== DATA SECTION ==
=== Section Start ===
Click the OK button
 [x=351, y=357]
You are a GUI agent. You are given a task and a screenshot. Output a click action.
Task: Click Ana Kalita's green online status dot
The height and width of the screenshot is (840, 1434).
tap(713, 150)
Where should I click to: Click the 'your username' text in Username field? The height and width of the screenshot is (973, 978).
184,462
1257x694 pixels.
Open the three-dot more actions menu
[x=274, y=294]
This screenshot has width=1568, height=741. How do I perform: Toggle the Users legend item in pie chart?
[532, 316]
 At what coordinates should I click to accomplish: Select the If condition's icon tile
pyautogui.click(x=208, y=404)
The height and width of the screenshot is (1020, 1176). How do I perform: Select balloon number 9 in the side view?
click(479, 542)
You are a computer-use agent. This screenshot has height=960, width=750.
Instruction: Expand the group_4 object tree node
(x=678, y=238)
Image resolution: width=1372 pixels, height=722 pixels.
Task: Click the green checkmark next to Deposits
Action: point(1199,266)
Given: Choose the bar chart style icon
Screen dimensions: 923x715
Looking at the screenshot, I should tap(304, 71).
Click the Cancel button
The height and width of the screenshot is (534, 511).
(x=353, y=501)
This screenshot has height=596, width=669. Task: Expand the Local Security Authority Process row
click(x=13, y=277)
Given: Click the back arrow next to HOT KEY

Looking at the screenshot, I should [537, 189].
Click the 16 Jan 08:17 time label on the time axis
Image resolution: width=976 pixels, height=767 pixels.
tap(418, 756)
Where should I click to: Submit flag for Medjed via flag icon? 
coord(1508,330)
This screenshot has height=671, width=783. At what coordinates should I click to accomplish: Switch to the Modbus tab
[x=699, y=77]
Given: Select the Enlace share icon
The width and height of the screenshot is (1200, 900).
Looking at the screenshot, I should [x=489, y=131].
=== Section End ===
== TASK BRIEF ==
Go through the records above, find each line with the string "agent", and copy it.

== SOLVED EXERCISE ==
You are a GUI agent. You are given a task and a screenshot. Output a click action.
You are a computer-use agent. This screenshot has height=960, width=750.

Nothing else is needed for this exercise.